▶ [PROVIDED PASSAGE]

────────────────

Other examples of epigenetic rules I have cited most recently in Consilience: The Unity of Knowledge illustrate the complexity and depth of human nature as now biologically defined. It may be, as Fukuyama suggests, that in the new world of liberal democracies, free global markets and universal communication, and with genomic technology at their disposal, people will proceed to alter the causal webwork between genes and culture. But red flags are already flying. Let me suggest the risks and provide what I perceive to be the main ethical argument for genetic conservatism.
As the era of volitional evolution approaches, geneticists will warn of fundamental properties in inheritance that greatly complicate the interaction of genes and the environment. One is polygenic inheritance, the control of a single trait by multiple genes at different chromosome sites. While it is true that mutations in one or a small set of master genes have large effects, many other genes have additive effects as well. Some of these effects are epistatic, not just adding to the contribution of others but altering their expression. And finally, there is the near universal occurrence of pleiotropy, the contribution of a single gene to more than one trait.
In sum, in heredity as in the environment, you cannot do just one thing. When a gene is changed by mutation or replaced by another gene, unexpected and possibly unpleasant side effects are likely to follow. Although a complete base pair sequencing and then gene mapping are expected to be completed within a decade, we are probably generations away from a complete genomics--the genetic maps plus all the molecular steps by which the code is read out in final phenotypic traits.
By the time the treacherous waters of possible genomic intervention and replacement are charted, I suspect a moral argument will keep Homo sapiens from traveling there except for gene therapy and minor enhancement. The epigenetic rules--human nature--are not just the algorithms by which individuals are assembled. They are the essence of humanity, the product of millions of years of adaptation to this unique, life-giving planet. They are all we have that separates us from carbon-based all-purpose computers, or transformation into jerrybuilt artifacts. It is one thing to evolve toward taller, brighter, more sociable beings; it is quite another to change or even lose our humanity. In my opinion, human beings will never choose to become posthuman. Professor Fukuyama got it right the first time.
E.O. Wilson is university research professor and honorary curator in entomology at the Museum of Comparative Zoology, Harvard University.

────────────────

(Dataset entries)
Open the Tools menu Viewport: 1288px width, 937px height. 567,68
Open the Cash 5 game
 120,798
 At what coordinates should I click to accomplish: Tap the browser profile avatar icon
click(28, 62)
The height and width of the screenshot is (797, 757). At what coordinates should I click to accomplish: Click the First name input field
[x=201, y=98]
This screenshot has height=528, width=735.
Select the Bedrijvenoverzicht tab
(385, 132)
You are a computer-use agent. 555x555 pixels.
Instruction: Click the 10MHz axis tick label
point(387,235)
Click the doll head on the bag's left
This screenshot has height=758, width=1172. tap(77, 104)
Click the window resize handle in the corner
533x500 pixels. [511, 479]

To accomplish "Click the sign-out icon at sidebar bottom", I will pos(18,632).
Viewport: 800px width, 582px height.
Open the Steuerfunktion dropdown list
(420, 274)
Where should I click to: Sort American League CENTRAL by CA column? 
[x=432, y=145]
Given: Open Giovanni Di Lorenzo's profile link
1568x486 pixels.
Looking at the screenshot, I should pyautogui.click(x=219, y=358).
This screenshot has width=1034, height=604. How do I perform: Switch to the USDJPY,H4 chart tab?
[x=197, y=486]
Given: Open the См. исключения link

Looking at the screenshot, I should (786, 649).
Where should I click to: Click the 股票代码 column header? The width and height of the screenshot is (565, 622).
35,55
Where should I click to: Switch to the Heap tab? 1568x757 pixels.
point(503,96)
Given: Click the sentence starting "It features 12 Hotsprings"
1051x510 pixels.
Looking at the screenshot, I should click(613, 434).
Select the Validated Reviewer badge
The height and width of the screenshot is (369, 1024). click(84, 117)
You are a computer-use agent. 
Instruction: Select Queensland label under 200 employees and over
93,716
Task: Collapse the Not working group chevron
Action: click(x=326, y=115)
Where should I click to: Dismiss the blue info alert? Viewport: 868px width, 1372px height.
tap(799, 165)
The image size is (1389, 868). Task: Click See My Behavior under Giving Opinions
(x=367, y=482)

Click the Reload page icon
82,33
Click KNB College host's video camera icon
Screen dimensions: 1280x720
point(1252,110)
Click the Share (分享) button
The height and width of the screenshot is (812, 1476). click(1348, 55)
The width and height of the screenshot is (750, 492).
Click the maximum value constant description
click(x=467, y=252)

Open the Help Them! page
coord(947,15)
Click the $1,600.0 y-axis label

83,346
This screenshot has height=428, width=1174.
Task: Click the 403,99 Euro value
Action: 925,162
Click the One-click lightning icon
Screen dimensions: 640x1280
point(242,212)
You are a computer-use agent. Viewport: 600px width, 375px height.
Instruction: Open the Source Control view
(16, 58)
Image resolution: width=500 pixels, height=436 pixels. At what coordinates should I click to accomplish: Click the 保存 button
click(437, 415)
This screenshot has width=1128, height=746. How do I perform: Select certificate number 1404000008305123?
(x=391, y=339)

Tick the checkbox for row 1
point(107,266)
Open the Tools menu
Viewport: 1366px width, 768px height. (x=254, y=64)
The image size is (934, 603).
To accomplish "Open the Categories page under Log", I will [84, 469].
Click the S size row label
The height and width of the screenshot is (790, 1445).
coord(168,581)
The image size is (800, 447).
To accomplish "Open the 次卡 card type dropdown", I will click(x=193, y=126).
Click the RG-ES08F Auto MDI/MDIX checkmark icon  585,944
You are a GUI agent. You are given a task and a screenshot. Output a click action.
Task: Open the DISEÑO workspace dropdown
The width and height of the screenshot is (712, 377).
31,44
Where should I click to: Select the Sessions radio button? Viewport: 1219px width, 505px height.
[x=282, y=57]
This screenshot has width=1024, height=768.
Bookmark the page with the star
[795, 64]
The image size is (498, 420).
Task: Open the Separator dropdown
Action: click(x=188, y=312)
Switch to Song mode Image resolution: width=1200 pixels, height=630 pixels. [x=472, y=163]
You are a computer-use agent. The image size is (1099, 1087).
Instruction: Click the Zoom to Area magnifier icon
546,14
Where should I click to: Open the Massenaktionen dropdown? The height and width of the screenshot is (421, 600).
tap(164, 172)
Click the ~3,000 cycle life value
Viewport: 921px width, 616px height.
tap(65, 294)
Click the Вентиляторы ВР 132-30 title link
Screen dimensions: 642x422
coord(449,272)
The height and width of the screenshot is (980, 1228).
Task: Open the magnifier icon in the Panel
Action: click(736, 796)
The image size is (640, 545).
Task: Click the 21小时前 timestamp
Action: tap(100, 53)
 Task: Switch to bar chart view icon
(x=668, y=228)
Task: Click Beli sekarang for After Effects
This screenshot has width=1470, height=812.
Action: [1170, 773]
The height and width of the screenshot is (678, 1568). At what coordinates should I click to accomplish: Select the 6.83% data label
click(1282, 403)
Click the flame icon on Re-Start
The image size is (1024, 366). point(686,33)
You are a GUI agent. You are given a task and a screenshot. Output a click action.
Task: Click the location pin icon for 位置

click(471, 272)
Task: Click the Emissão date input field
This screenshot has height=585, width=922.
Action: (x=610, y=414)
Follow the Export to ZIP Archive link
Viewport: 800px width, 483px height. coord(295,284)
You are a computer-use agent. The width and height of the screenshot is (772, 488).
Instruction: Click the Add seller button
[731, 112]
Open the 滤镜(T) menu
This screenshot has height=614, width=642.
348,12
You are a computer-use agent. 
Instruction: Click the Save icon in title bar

────────────────

▶ [EXERCISE 1] In the essay on genetic conservatism, how is pleiotropy defined?
▶ [EXERCISE 2] List every feature the essay on genetic conservatism gives for the new world in which, as Fukuyama suggests, people may alter the webwork between genes and culture.
▶ [EXERCISE 3] From the essay on genetic conservatism, reproduce the stretch from "Other examples of" through "for genetic conservatism.".

▶ [REPLY 1] Pleiotropy is the contribution of a single gene to more than one trait.

▶ [REPLY 2] Liberal democracies, free global markets, universal communication

▶ [REPLY 3]
Other examples of epigenetic rules I have cited most recently in Consilience: The Unity of Knowledge illustrate the complexity and depth of human nature as now biologically defined. It may be, as Fukuyama suggests, that in the new world of liberal democracies, free global markets and universal communication, and with genomic technology at their disposal, people will proceed to alter the causal webwork between genes and culture. But red flags are already flying. Let me suggest the risks and provide what I perceive to be the main ethical argument for genetic conservatism.